Body typing really goes back to ancient times, with the doshas of Ayurveda. Then I think it was around the 1960's and '70's, that Dr. William Sheldon described body types as endomorph, ectomorph and mesomorph. More recently in the 1980's, Dr. Abravanel related this to diet. First he found that most people have one particular endocrine gland more dominant than the others, and this accounts for the way the person is propoortioned and the pattern of fat distribution.

 

Certain foods are stimulating to each gland, and these are the foods that we crave, so the gland eventually becomes exhausted.

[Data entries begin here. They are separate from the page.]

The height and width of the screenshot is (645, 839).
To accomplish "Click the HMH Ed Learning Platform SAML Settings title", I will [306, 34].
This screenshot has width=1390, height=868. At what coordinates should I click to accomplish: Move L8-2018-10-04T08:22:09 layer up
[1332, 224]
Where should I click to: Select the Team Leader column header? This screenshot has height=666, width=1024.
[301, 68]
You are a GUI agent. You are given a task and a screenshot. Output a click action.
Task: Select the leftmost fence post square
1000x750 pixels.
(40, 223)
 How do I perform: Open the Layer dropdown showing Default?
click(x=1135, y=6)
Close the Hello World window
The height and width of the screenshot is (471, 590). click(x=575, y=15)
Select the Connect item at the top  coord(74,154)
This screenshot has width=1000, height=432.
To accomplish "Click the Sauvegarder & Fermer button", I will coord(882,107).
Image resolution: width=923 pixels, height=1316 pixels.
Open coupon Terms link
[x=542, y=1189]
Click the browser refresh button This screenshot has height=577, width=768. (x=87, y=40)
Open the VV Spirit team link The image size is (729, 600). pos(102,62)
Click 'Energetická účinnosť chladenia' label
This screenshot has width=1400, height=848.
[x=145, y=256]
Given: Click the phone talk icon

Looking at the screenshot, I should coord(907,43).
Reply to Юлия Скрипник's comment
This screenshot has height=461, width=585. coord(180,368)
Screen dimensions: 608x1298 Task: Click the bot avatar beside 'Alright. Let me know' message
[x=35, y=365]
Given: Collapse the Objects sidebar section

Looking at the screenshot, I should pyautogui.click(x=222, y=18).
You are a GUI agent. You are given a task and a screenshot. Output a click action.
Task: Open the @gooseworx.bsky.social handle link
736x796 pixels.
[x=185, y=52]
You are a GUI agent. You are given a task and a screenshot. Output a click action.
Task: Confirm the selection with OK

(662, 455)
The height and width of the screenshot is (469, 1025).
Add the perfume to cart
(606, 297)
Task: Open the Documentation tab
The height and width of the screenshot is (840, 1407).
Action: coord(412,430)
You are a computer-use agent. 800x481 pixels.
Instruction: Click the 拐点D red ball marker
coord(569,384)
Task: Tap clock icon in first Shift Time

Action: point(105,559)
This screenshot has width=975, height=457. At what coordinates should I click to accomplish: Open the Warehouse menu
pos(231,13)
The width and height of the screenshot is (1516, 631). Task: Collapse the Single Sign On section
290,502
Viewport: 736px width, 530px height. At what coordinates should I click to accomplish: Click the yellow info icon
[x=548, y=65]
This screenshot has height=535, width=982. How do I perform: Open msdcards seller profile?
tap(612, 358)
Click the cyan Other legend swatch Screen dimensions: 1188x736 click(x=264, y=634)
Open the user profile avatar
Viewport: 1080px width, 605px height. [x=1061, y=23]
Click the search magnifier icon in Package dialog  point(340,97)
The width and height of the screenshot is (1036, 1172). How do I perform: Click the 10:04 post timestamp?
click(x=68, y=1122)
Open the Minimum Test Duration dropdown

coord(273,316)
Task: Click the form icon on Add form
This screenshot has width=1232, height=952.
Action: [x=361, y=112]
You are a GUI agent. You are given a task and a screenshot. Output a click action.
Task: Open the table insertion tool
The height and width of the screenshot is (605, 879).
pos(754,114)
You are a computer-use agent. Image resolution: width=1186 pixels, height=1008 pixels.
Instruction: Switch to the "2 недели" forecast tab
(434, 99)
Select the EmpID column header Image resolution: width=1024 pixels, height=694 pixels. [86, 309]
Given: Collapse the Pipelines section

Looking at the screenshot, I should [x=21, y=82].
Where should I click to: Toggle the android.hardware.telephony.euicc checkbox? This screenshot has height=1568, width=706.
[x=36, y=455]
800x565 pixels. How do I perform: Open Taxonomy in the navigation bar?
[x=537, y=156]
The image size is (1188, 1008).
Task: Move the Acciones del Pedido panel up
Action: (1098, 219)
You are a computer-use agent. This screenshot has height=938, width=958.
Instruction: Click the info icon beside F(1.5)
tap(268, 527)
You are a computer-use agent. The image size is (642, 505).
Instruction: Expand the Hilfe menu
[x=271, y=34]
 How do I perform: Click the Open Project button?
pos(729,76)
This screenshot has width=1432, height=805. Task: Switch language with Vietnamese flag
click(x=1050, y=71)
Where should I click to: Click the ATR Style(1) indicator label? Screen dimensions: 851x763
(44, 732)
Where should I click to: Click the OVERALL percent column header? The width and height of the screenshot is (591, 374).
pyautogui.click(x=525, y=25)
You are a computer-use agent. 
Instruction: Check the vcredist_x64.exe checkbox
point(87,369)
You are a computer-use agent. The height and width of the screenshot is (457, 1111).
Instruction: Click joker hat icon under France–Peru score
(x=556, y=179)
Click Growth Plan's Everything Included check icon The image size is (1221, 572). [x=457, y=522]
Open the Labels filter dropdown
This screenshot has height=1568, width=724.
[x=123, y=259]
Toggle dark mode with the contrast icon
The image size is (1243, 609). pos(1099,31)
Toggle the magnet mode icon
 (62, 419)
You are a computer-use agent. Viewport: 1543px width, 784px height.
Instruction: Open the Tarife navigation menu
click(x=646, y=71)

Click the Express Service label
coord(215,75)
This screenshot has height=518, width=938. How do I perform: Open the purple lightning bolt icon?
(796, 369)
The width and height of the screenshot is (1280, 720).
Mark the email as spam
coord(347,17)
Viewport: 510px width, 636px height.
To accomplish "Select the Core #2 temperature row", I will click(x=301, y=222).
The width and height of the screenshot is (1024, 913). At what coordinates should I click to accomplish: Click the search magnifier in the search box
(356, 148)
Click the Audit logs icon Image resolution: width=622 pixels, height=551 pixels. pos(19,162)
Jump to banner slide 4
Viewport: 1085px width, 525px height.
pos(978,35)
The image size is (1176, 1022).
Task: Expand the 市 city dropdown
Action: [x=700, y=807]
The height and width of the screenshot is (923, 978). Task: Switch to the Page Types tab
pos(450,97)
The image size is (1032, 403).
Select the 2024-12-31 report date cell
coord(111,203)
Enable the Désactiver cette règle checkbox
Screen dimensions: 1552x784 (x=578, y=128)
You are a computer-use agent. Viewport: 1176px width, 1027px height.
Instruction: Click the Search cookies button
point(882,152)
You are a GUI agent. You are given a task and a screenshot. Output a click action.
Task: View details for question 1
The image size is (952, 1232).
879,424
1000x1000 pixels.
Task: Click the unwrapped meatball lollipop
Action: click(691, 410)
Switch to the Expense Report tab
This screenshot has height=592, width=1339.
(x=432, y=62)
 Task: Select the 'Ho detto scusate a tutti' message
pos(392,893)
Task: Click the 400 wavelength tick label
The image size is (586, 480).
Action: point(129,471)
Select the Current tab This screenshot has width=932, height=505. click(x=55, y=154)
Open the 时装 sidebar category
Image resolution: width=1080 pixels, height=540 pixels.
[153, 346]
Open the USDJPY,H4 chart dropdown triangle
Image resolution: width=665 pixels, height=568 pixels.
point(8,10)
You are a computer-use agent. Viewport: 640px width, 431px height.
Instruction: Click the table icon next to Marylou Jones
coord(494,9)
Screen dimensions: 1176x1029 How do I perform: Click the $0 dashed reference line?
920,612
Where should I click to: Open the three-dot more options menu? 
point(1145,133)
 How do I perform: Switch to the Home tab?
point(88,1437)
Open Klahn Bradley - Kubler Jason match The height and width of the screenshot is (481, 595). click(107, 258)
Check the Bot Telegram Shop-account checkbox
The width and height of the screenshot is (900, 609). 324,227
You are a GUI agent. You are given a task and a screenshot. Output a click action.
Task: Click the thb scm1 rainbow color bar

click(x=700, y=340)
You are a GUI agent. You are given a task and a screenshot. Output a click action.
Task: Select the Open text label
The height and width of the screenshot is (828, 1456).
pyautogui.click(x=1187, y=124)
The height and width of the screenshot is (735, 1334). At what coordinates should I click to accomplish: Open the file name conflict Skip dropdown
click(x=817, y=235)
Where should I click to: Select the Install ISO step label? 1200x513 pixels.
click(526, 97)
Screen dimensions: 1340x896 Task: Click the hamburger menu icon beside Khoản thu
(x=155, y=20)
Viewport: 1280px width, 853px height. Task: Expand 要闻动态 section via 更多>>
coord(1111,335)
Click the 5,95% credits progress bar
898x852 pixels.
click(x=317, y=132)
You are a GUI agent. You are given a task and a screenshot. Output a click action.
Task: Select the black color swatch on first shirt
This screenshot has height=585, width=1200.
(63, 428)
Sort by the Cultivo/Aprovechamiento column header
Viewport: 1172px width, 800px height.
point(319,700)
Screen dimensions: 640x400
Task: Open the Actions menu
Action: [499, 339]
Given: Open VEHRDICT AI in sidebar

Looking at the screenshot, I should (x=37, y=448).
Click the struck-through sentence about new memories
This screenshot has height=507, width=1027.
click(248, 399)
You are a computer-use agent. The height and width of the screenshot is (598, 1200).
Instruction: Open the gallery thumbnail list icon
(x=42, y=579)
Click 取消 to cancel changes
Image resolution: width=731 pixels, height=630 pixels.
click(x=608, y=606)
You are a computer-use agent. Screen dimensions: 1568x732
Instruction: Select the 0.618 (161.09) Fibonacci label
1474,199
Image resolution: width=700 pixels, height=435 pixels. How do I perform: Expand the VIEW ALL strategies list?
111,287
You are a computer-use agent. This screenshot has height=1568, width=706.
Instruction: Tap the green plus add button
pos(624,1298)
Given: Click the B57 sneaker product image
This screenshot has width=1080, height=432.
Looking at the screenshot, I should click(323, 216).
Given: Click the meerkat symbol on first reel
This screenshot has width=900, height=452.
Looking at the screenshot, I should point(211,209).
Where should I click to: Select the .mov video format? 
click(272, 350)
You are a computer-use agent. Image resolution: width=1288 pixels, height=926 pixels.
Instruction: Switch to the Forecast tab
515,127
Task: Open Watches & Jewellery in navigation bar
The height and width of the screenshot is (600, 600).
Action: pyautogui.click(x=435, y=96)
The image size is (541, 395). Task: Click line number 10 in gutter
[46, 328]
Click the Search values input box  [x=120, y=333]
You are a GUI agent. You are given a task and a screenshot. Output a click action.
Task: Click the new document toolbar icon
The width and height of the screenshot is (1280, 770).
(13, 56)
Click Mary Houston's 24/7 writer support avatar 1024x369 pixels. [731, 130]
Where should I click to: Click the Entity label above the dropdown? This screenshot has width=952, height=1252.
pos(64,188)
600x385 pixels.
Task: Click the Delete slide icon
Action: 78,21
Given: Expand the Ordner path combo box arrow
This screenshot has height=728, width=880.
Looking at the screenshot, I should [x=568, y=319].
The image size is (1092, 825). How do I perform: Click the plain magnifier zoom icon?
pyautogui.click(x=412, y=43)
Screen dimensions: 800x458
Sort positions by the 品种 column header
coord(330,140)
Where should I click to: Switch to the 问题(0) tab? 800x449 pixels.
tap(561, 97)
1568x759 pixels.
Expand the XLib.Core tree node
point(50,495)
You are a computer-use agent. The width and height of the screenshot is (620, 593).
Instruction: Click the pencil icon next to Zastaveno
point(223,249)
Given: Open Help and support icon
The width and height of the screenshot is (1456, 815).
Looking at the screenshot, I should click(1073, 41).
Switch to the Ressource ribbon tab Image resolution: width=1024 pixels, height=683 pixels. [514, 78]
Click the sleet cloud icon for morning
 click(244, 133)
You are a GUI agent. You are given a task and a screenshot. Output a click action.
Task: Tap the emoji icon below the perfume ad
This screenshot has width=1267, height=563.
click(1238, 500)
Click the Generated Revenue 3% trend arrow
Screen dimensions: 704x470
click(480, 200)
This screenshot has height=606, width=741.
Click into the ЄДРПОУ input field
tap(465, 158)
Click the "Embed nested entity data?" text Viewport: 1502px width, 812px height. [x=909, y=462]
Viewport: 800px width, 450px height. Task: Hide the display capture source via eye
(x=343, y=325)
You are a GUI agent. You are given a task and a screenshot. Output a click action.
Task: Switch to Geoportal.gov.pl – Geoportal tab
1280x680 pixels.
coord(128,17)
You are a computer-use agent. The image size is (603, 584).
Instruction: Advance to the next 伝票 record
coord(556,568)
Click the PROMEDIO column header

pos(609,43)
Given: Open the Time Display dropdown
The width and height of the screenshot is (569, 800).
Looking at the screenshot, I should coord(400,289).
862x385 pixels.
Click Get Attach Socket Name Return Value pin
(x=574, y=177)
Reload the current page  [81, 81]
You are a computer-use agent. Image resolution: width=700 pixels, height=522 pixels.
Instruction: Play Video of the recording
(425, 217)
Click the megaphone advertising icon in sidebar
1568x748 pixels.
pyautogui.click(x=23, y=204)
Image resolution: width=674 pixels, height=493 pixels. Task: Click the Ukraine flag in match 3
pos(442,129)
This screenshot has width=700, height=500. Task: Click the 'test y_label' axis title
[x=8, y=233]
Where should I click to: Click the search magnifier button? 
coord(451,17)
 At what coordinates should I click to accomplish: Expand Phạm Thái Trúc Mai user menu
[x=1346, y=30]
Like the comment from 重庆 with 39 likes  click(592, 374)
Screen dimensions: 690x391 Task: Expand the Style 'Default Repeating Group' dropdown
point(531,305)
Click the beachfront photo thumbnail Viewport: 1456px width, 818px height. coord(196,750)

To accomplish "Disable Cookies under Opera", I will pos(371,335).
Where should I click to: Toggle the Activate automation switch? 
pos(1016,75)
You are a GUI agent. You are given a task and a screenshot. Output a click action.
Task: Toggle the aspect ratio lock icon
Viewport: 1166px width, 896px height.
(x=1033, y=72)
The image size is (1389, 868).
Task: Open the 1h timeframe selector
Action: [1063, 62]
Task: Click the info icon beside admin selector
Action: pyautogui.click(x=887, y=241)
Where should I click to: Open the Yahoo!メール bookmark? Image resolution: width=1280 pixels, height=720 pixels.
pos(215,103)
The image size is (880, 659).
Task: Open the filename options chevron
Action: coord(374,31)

We crave the foods that give us the stimulation we need, although it's a vicious cycle - those are the very foods that keep weakening the dominant gland,and we're stuck in that downward spiral.

 

When we start eating foods that support the dominant gland without stimulating it, and support the other recessive glands, we can break the pattern of food cravings leading to poor health.

 

About blood type diets - they were made popular with Dr. D'Adamo's work, but Dr. Laura Power has given us a more scientific basis for it. Foods contain proteins that interact with each blood type - each blood type evolved around a certian type of diet (Type O being hunter-gatherers, and Type A being more agrarian, for example).

 

Certain foods will cause your blood to agglutinate (clump) and set in motion a cascade of immune reactions, which can have far-reaching effects on health. The blood type diet is often just a matter of making a few strategic changes - like cutting out dairy products and wheat, for example.

 

The Diet Therapy software integrates the systems so that you get a list of foods that are right for your blood type AND body type. It also can factor in any particular organs and systems you need to support, and particular health conditions that you want your diet to help with rather than exacerbate.

 

If you have food intolerances, it would be good to not only eliminate the foods that give you obvious symptoms, but to start to support your body in a way that it won't need to be so reactive anymore.